Most real estate valuers in London think property prices in the UK capital are about to fall. That prediction has been easy to make and easier to get wrong in the last five years. This time, the evidence that global investors’ favourite housing market has peaked is looking credible.
House prices in London as a whole are still rising on a monthly and annual basis, and are 20 percent more expensive than a year ago, according to the Office for National Statistics. But there is stasis in the process upstream. The Royal Institution of Chartered Surveyors’ latest monthly survey shows a sharp dip in those wanting to buy in London, and an even sharper jump in those keen to sell.
Monthly sales volumes are off 17 percent in Greater London since December, says the Land Registry. A small majority of RICS’ members now expect values in the city to fall in sympathy.
The picture is of domestic demand falling away. That is not surprising. Median prices in the capital are 10 times average London earnings, as measured by the Greater London Authority. Banks are reluctant to advance mortgages at multiples exceeding four times salary. Meanwhile, a soft rental market is a deterrent to debt-funded investors. Rents rose just 1.4 percent in the year to March; lowly rental yields are below mortgage finance costs in some parts of the market. And UK rates may rise later this year.

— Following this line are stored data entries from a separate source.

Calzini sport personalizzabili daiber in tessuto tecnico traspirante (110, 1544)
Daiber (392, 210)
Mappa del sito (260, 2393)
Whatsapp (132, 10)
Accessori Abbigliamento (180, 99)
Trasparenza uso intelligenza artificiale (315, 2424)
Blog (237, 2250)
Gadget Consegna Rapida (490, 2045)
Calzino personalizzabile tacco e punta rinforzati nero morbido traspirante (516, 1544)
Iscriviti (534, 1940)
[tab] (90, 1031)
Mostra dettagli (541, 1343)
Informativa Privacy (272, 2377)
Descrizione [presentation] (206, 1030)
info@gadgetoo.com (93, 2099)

This leaves the London sales market open only to those with sizeable cash resources. The city has attracted hordes of such buyers globally in a period of financial repression. But if the buyer-seller imbalance has shifted, this foreign money will need to work harder for prices to hold. The snag is that London is no longer a bargain for the global buyer. A 15 percent charge on properties bought through tax-avoiding corporate shells has already hit demand, the city’s real estate agents say. Sterling has risen 15 percent against the dollar since July 2013.
There is a near-sacred belief held in the UK, London and internationally that house prices in the city can only rise. That view might not withstand the economics of supply and demand.